• [STORED ROWS]:
%%

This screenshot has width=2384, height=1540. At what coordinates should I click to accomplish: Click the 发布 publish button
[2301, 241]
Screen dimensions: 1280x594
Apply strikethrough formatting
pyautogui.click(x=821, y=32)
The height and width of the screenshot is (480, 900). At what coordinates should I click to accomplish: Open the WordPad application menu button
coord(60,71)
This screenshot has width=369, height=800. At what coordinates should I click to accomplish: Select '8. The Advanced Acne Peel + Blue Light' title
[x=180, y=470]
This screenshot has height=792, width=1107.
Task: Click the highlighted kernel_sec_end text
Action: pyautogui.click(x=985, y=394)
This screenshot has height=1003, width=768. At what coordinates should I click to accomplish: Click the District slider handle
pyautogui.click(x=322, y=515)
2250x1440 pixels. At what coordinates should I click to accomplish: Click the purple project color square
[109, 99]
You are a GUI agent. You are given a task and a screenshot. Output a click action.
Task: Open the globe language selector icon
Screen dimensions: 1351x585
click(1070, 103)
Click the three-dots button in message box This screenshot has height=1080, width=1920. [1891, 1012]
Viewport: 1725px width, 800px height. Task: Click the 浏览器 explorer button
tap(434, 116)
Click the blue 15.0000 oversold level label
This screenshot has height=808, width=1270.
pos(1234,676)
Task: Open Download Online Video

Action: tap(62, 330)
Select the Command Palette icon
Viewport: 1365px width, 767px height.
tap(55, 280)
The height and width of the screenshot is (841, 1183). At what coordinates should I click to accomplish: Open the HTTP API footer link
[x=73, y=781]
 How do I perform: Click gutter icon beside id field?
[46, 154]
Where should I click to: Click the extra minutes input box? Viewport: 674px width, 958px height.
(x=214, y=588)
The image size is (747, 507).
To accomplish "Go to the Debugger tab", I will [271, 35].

%%

• [THE PROBLEM]:
Rewrite all of the data above as a numbered list, one line per item, leaving out the blank lines.

• [WRITTEN ANSWER]:
1. This screenshot has width=2384, height=1540. At what coordinates should I click to accomplish: Click the 发布 publish button
2. [2301, 241]
3. Screen dimensions: 1280x594
4. Apply strikethrough formatting
5. pyautogui.click(x=821, y=32)
6. The height and width of the screenshot is (480, 900). At what coordinates should I click to accomplish: Open the WordPad application menu button
7. coord(60,71)
8. This screenshot has width=369, height=800. At what coordinates should I click to accomplish: Select '8. The Advanced Acne Peel + Blue Light' title
9. [x=180, y=470]
10. This screenshot has height=792, width=1107.
11. Task: Click the highlighted kernel_sec_end text
12. Action: pyautogui.click(x=985, y=394)
13. This screenshot has height=1003, width=768. At what coordinates should I click to accomplish: Click the District slider handle
14. pyautogui.click(x=322, y=515)
15. 2250x1440 pixels. At what coordinates should I click to accomplish: Click the purple project color square
16. [109, 99]
17. You are a GUI agent. You are given a task and a screenshot. Output a click action.
18. Task: Open the globe language selector icon
19. Screen dimensions: 1351x585
20. click(1070, 103)
21. Click the three-dots button in message box This screenshot has height=1080, width=1920. [1891, 1012]
22. Viewport: 1725px width, 800px height. Task: Click the 浏览器 explorer button
23. tap(434, 116)
24. Click the blue 15.0000 oversold level label
25. This screenshot has height=808, width=1270.
26. pos(1234,676)
27. Task: Open Download Online Video
28. Action: tap(62, 330)
29. Select the Command Palette icon
30. Viewport: 1365px width, 767px height.
31. tap(55, 280)
32. The height and width of the screenshot is (841, 1183). At what coordinates should I click to accomplish: Open the HTTP API footer link
33. [x=73, y=781]
34.  How do I perform: Click gutter icon beside id field?
35. [46, 154]
36. Where should I click to: Click the extra minutes input box? Viewport: 674px width, 958px height.
37. (x=214, y=588)
38. The image size is (747, 507).
39. To accomplish "Go to the Debugger tab", I will [271, 35].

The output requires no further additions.